Toxoplasmosis is caused by Toxoplasma gondii, a parasite commonly domiciled in rats. The most typical way of transmission (from a rat to a dog) is when your dog eats a rat infected with toxoplasmosis.

This disease is highly communicable and can quickly spread from one dog to another (or other pets). It can be fatal in dogs.


As said, roundworm is one of the most prevalent diseases shipped from rats to dogs, even culminating in dog-to-human transmissions.

Two culprits cause roundworm: the bacteria toxascaris leonine and its counterpart, toxocaracanis.

Quite a scary name, of course, but it is a bit relieving that roundworm infection from rats rarely kills dogs. It can only get dangerous when it affects a small puppy, severely handicapping its growth.

Other diseases rats transfer to dogs include plague, flea, and leptospirosis.

Can Dogs Sense Mice in the House?

Dogs are more attentive and more responsive to physical stimuli. A little creak, a slight smell…a dog is better equipped naturally to detect changes to its environment.

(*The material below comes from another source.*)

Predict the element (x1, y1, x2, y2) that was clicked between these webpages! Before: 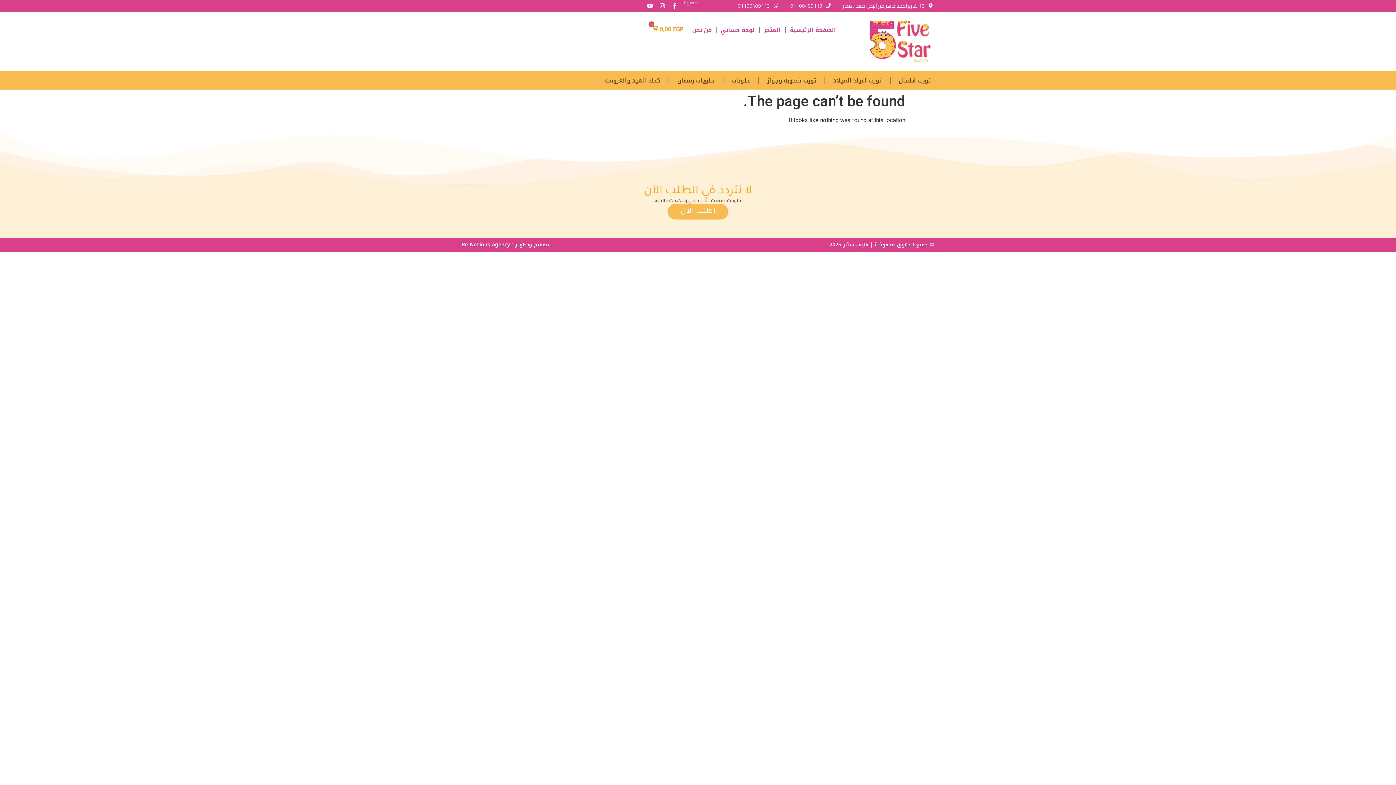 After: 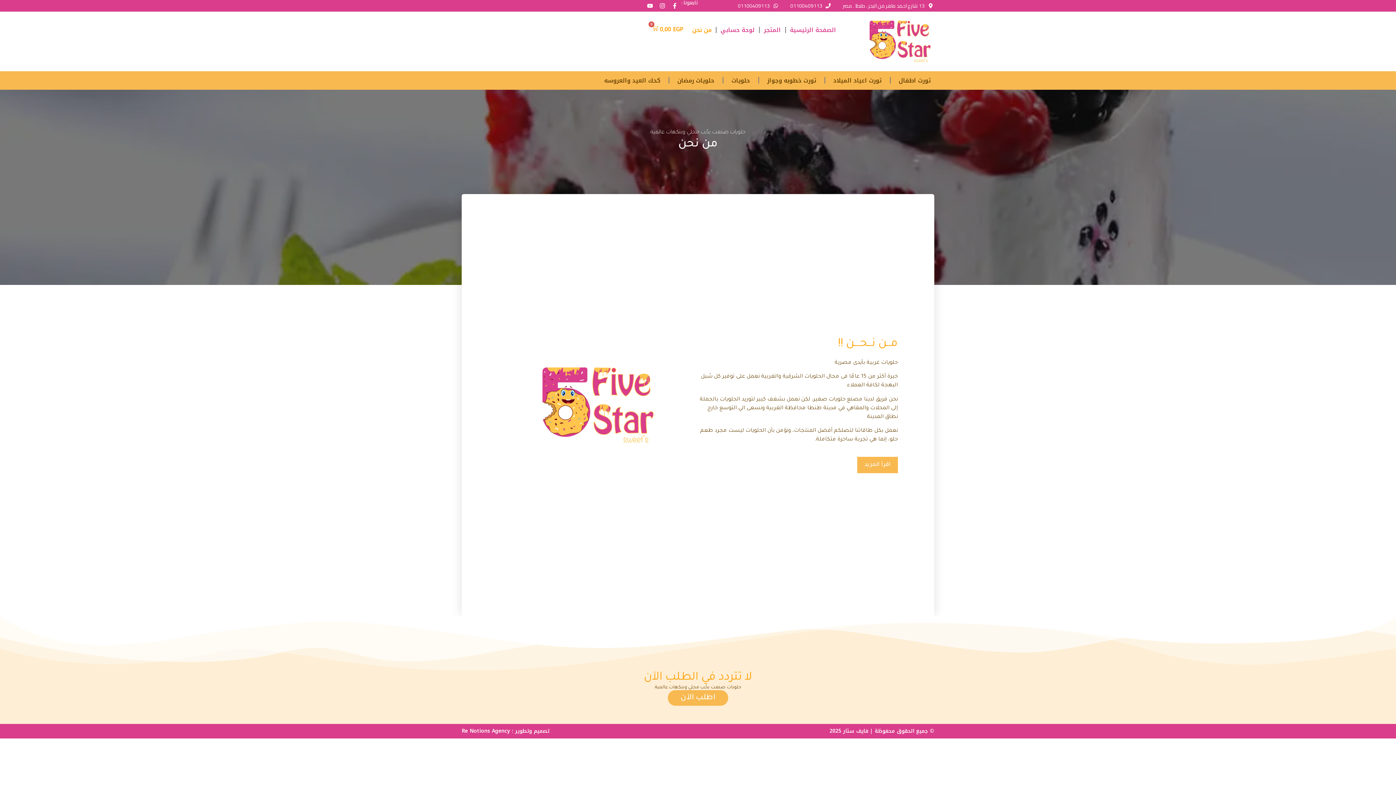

This makes it an excellent detective, giving it the aptitude to sense mice in the house. While most dogs can easily pick out the presence of mice, not all will respond or bother to investigate.

How Do Dogs Kill Mice?

A dog can kill a mouse by fatally biting it. A constricting or incisive bite to a rat’s fatal organ will kill the latter. Dogs can also trap a rat in their paws and strangulate it.

Can Dogs be Allergic to Mice?

Yes, some dogs are sensitive to mice body materials like saliva and hair. This can trigger allergies in your dog. This is, however, rare.

Does Dog Urine Deter Mice?

Rats are smart at identifying dog urine. But not all mice will be put off by the smell of dog urine.

An intensely motivated rat – say one that is hungry or mothering younglings in your home – will brave entering your property despite the distinct smell of dog urine.